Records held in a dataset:
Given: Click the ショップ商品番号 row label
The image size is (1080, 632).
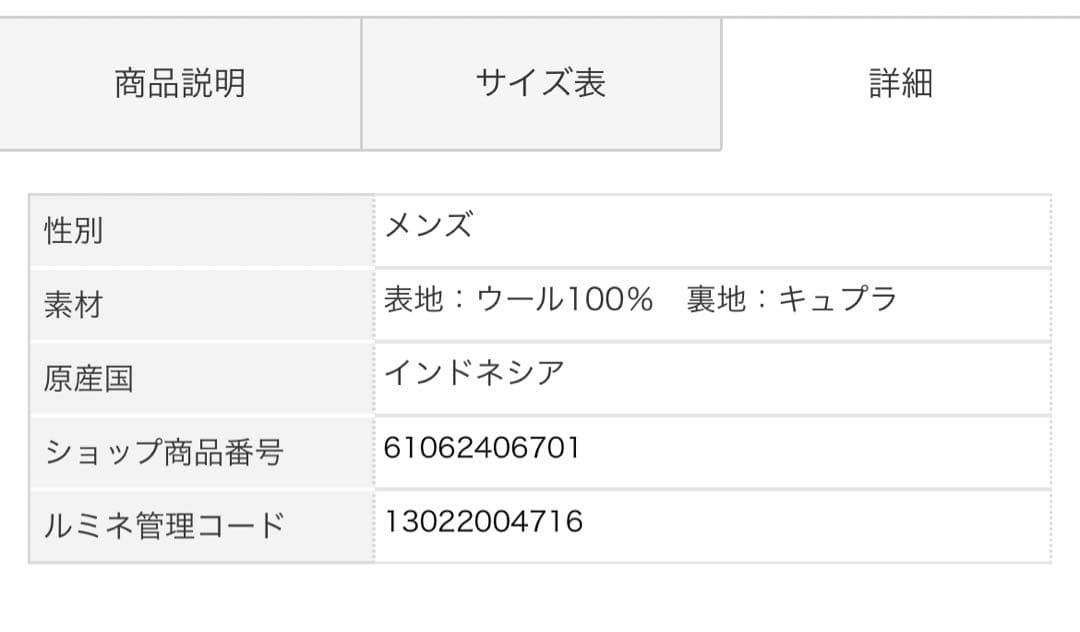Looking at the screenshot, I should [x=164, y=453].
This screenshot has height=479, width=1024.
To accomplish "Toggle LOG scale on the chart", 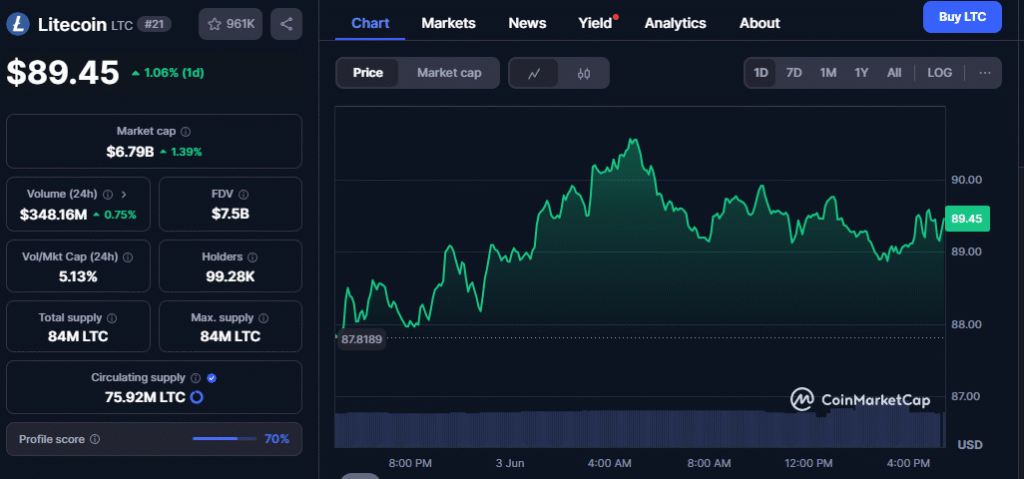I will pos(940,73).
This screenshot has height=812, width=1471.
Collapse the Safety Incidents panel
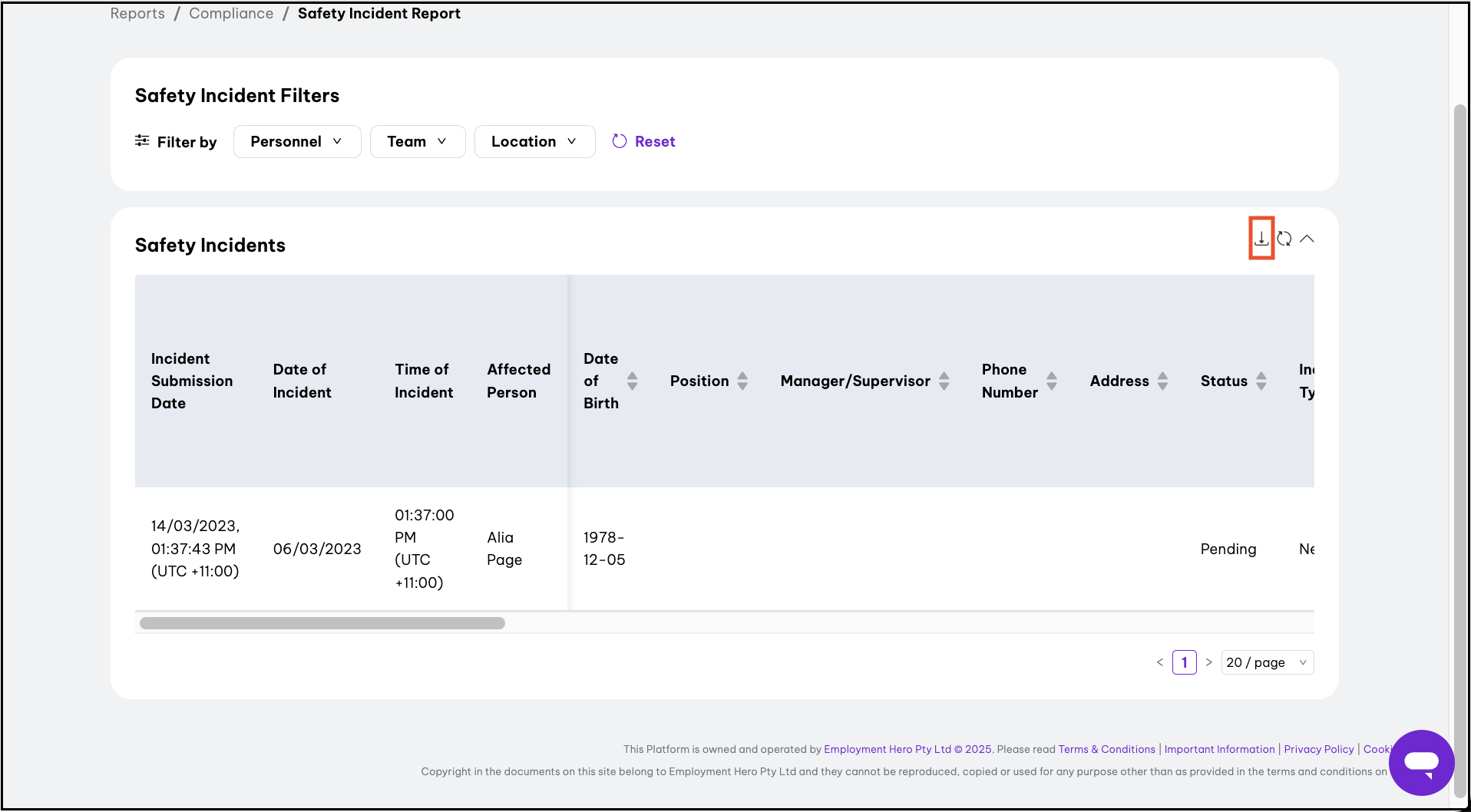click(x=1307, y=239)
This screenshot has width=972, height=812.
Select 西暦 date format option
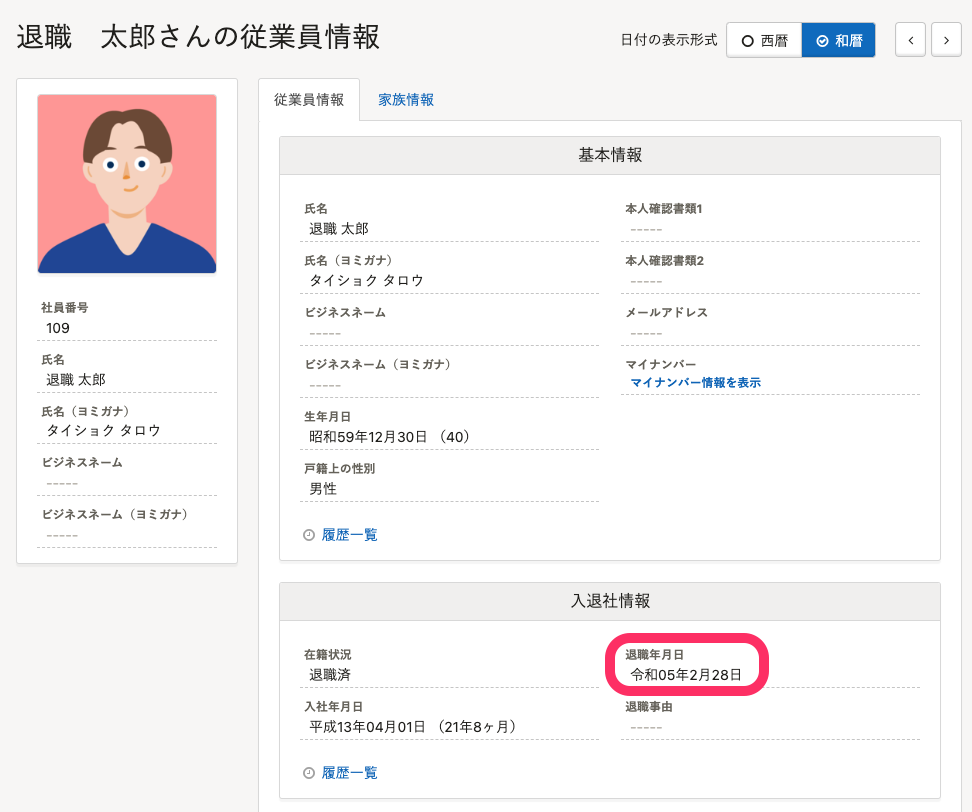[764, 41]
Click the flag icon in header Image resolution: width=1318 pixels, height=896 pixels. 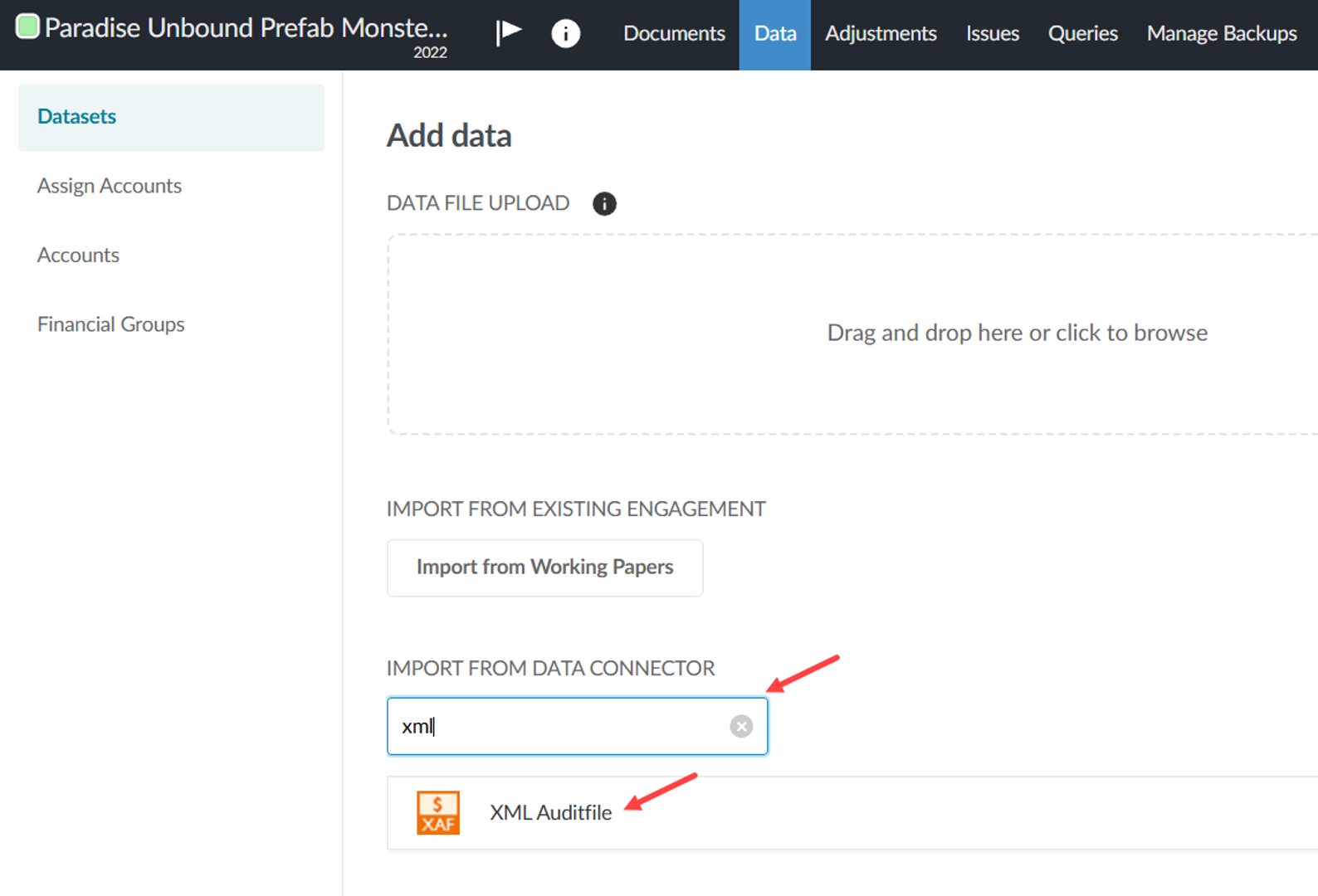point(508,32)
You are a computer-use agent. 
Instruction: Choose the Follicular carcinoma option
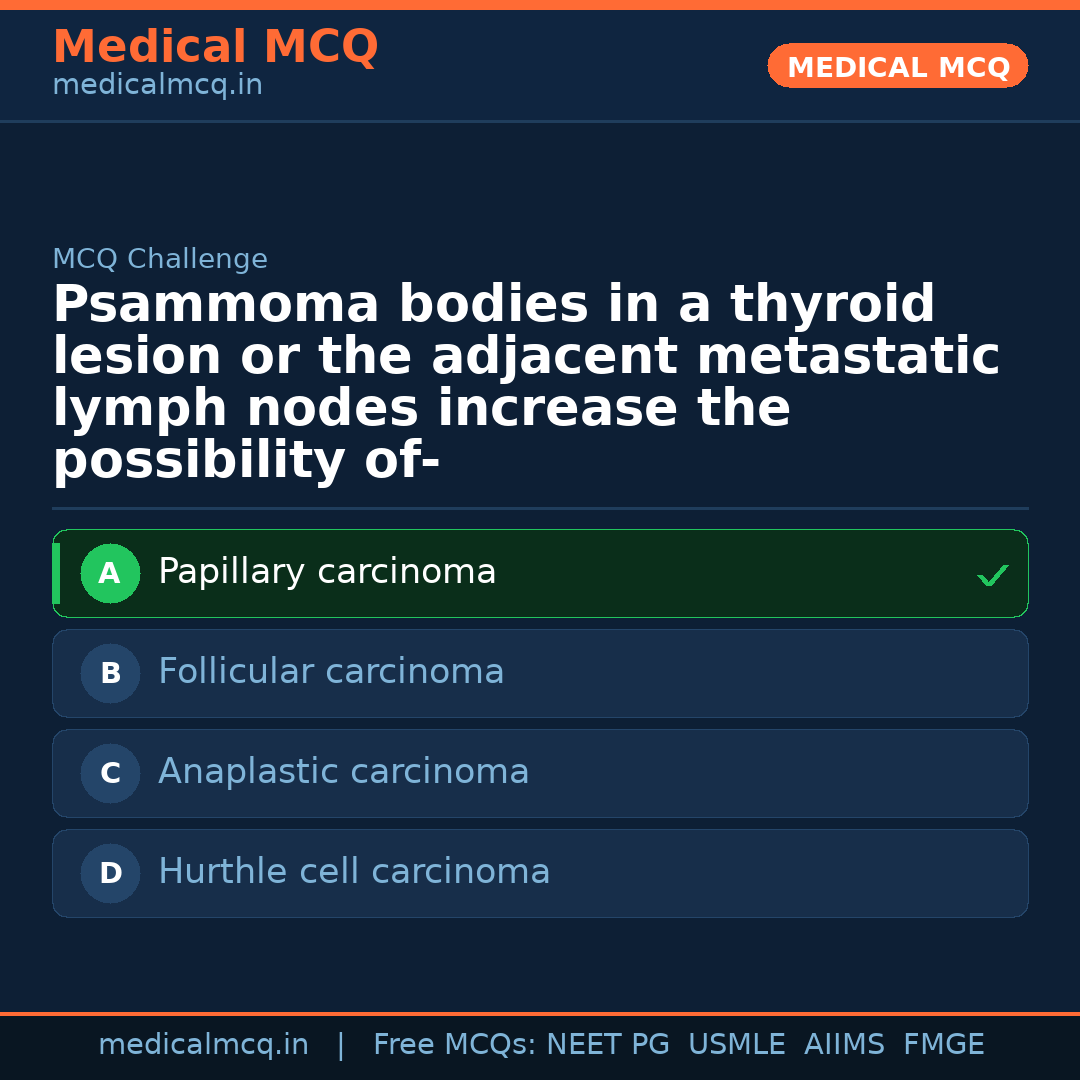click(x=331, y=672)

> [GIVEN REQUEST]
Render the data lines from the one containing "You are a computer-use agent." through the end of the data, inclusive, as a JSON list of strings with one string per line and blank lines omitted. Omit the pictures from the output.

> [OUTPUT OF THE EXERCISE]
[
  "You are a computer-use agent. ",
  "Instruction: Choose the Follicular carcinoma option",
  "click(x=331, y=672)"
]